“Cemre Bayramı”

Bugün ilk cemre havaya düştü. Minik öğrenciler, Doğadabuan kitabının yazarı Hüseyin Çağlar İnce ile bugün doğaya çıkarak hem cemre bayramını kutladılar, hem de doğa gözlemi yaparak cemrenin havaya düştüğü gün doğadaki değişimleri incelediler. Konuyla ilgili konuşan İnce; şunları söyledi: “Gün Boyunca farklı sınıflardan öğrencilerle birlikte, ilk önce Boğaçay boyunca kuş gözlemi yaptık. Ardından Hasan Subaşı Parkı makilik alanında doğa gözleminde bulunarak ilkbahar izlerini aradılar.

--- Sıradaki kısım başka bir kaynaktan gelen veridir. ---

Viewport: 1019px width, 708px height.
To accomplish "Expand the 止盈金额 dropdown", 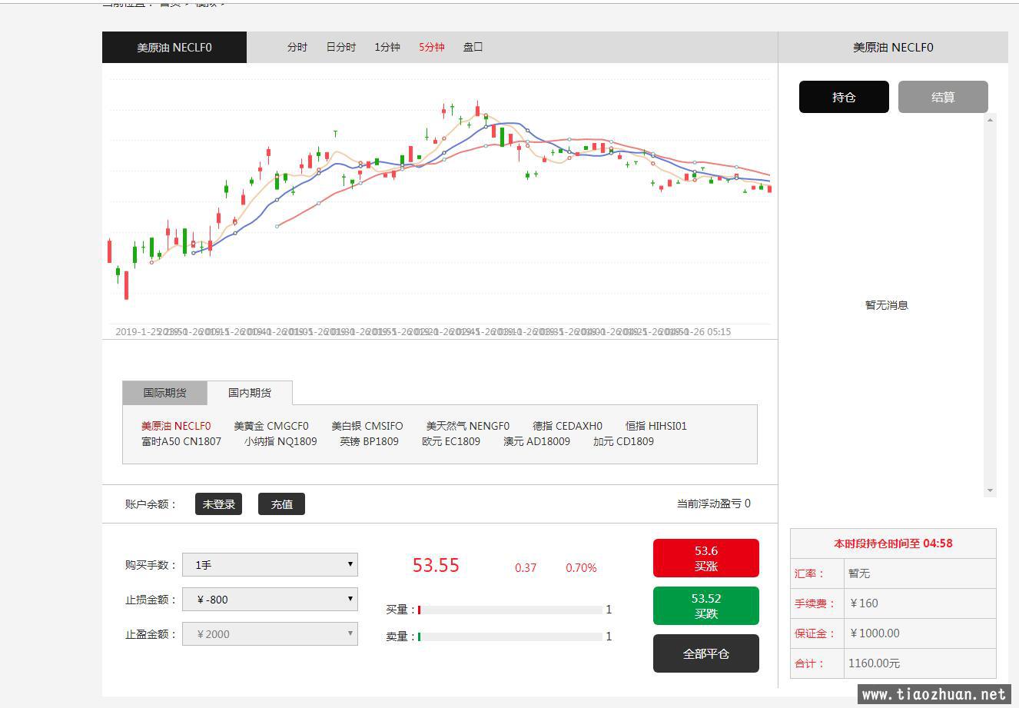I will [x=270, y=634].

Cemre’nin düşmesi ile tomurcuklanan ağaç filizlerini, üreme formuna giren kuşları yerinde inceledik. Gün boyunca değişen hava koşullarında Cemre’nin düşüşünü hissederek Anadolu insanının doğayı nasıl anlamlandırdığını deneyimledik. Günün sonunda ise baharı doyasıya
hissettikleri oyunlar oynadık.”

Doğadabuan Doğa Eğitimlerini uzun süredir Antalya’da gerçekleştiren İnce: “Bu eğitimlerde öğrencilerin yaşadıkları ortamdan başlayarak tüm Antalya coğrafyasını deneyimleyerek, yaşayarak öğreniyorlar. Böylece yaşadıkları coğrafyayı tanıyıp ona sahip çıkıyorlar. Antalya Avrupa’nın en zengin biyolojik çeşitliliğe sahip alanlarına sahip. Nesli tehlike altında onlarca canlı türüne sahip olan
Antalya’da yeryüzünde sadece bu coğrafyaya özgü 250’nin üzerinde bitki türü bulunuyor. Bununla birlikte yaygın ağaç ve çalı türüne bakıldığında dünya mitolojisinde yer alan birçok tür olduğunu görüyoruz. Diğer bir açıdan bakıldığında Antalya tarih boyunca mağara yaşamından bu yana uygarlıklara ev sahipliği yaparken aynı zamanda müthiş bir biyolojik çeşitliliğin burada yaşam bulmasına neden olmuş. Bu müthiş bir zenginlik ve Antalya’da yaşayan herkes bunun farkında olmalı“ dedi.

Bilgi Notu:

Cemre, Anadolu’nun binlerce yıllık deneyimi ve bilgi birikiminin ürünlerinden bir tanesidir. İnsanoğlu Anadolu’da yaptığı gözlemlerle doğayı anlamaya çalışmış, doğanın döngüsüne katılarak yaşamını ona göre şekillendirmiştir. Anadolu insanı kışın bitip baharın gelişini de bu şekilde gözlemlemiş olmalıdır. Buna göre kışın soğukları önce havada kırılır, sonra suda, sonra da toprakta kırılır. Cemrenin kelime
anlamı kor halindeki ateştir. İlkbahar başlamadan önce birer hafta aralıklarla havaya, suya ve toprağa düştüğüne ve onları ısıttığına inanılır. Eskiler 365 günlük yılı kasım ve hızır günleri olarak ikiye ayırmışlardı. Buna göre 8 kasımda, Kasım Günleri başlar ve 179 gün kış günleri sürer. Hızır ise 6 mayısta hıdrellez ile birlikte başlar 186 gün yaz günleri sürer. Kasımın kırk altısından sonra 80 günlük kışın en soğuk günleri başlar. Bunun ilk kırk günü “kırk gün” anlamına gelen “erbain”, sonraki elli gün de “elli gün” anlamına gelen “hamsin”
olarak adlandırılır. Kasımın yüz beşinde (19-20 şubat) birinci cemrenin havaya, yüz on ikisinde (26-27 şubat) ikincisinin suya, yüz on dokuzunda da (5-6 mart) üçüncü cemrenin toprağa düştüğüne ve yedi günlük aralıklarla buraları ısıttıklarına inanılır. Bunu destekleyen bir de bilimsel araştırma bulunmaktadır. İstanbul’da 60 yıllık bir dönem için yapılan çalışmada da cemre günlerinde ortalama sıcaklık eğrilerinde ani yükselmeler belirlenmiştir.